## COMPLÉTEZ CE QUI SUIT
1. Indiquez si chacune des affirmations (a), (b) et (c) concorde avec le texte à lire, en répondant par oui ou non et en citant à l'identique les mots décisifs du texte. (a) Le rendez-vous de Pau était initialement prévu pour le 16 décembre 2019. (b) Tous les soldats français morts dans l'accident entre les deux hélicoptères provenaient du régiment basé à Pau. (c) Le nom Sangaris désigne un poisson.
2. Extrayez sans modification du texte à lire tout ce qui va de « Comme on le » jusqu'à « Otapuanou, Ndofu, etc. ».

───── TEXTE À LIRE

Initialement prévu pour le 16 décembre 2019 et reporté suite à l’attaque terroriste qui a fait une centaine de morts au Niger,  le rendez-vous entre les chefs d’Etat du G5 Sahel et le président Emmanuel Macron aura lieu, en principe, le 13 janvier 2020 à Pau. En attendant, les analyses et commentaires y relatifs vont bon train. A travers les lignes qui suivent, le Pr Basile Guissou rappelle à Paris sa responsabilité dans la montée du sentiment de rejet de sa politique dans nos Etats.

 

Comme on le sait, Barkhane désigne une dune aux formes allongées à ses extrémités, tel un croissant. Les militaires en général sont imaginatifs et ont l’esprit fertile. Ils ont pour coutume de baptiser leurs opérations de multiples façons en empruntant à leur guise des noms d’oiseaux, d’animaux, de poissons ou encore des choses caractéristiques des zones d’opération. Ainsi, on a vu défiler chez les Français  Serval (un animal), Epervier, Licorne, Sangaris (un papillon), Barracuda (un poisson)... Chez les Américains on se rappelle l’opération Tempête du désert, et, plus près chez nous, Otapuanou, Ndofu, etc.

Ainsi donc nos cinq chefs d’Etat du G5-Sahel feront le déplacement à Pau en France où est basé le Régiment d’origine de sept des 13 soldats français morts dans l’accident entre deux hélicoptères amis. Là, ils s’entretiendront avec leur homologue français, Emmanuel Macron, chef suprême de l’opération Barkhane, après avoir rendu un hommage aux militaires décédés. Telle est la volonté du président français qui, ne cachant pas sa colère, les y a conviés sans ménagement. Il nous faut, avant de poursuivre, marquer un arrêt sur la manière peu diplomatique de cette invitation pour relever qu’en dérogeant aux règles protocolaires et de bienséance tel qu’il sied entre chefs de nations souveraines et civilisées, Monsieur Macron a administré la preuve qu’en dépit de n’avoir pas personnellement de passé colonial, il porte en lui les stigmates d’un mode de pensée et de comportement colonialiste, héritage sans doute d’une mentalité mal dégrossie d’un passé révolu. Chose contraire à ses déclarations à l’université de Ouagadougou lors de sa visite officielle.

Ses propos, pour le moins maladroits, ont suscité et continuent de produire partout dans les pays du G5-Sahel, en Afrique et au-delà, des réactions unanimes rappelant à ceux qui seraient tentés de l’oublier que les temps changent. Cette vague d’indignations et de contestations populaires animée par diverses couches sociales du G5-Sahel: monde associatif, culturel, politique, jeunes, vieux, etc., qui est survenue suite à « l’injonction indélicate » de «Jupiter» à nos chefs d’Etat légitimement élus, puise ses racines dans toute la gouvernance de l’Etat français dans nos pays depuis des décennies.

──────────
───── DONNÉES FOURNIES

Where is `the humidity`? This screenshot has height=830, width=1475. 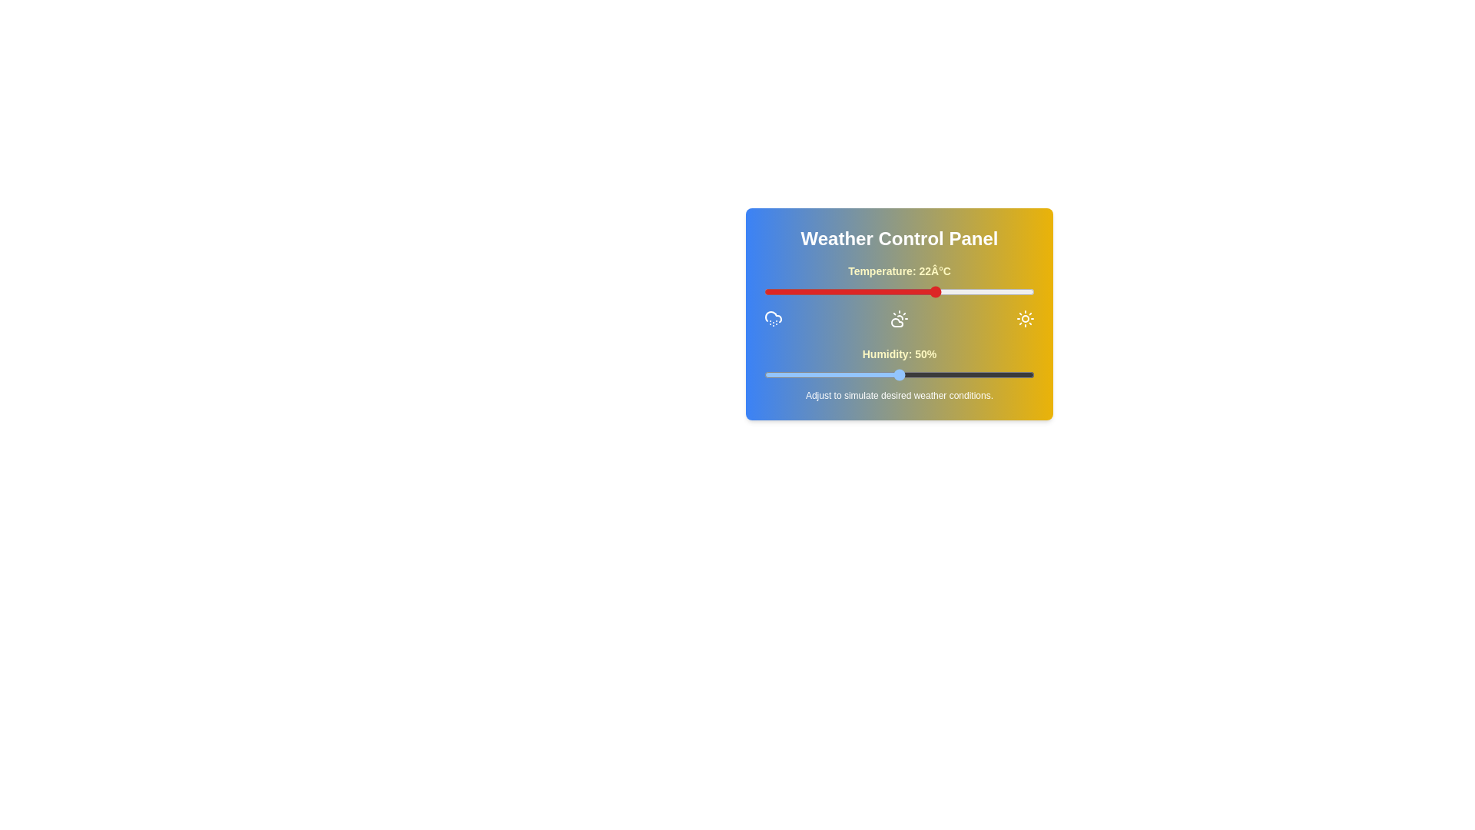
the humidity is located at coordinates (772, 375).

──────────

## RÉPONSES AUX CONSIGNES
1.
(a) Oui : « Initialement prévu pour le 16 décembre 2019 ».
(b) Non : « le Régiment d’origine de sept des 13 soldats français morts ».
(c) Non : « Sangaris (un papillon) ».

2.
Comme on le sait, Barkhane désigne une dune aux formes allongées à ses extrémités, tel un croissant. Les militaires en général sont imaginatifs et ont l’esprit fertile. Ils ont pour coutume de baptiser leurs opérations de multiples façons en empruntant à leur guise des noms d’oiseaux, d’animaux, de poissons ou encore des choses caractéristiques des zones d’opération. Ainsi, on a vu défiler chez les Français  Serval (un animal), Epervier, Licorne, Sangaris (un papillon), Barracuda (un poisson)... Chez les Américains on se rappelle l’opération Tempête du désert, et, plus près chez nous, Otapuanou, Ndofu, etc.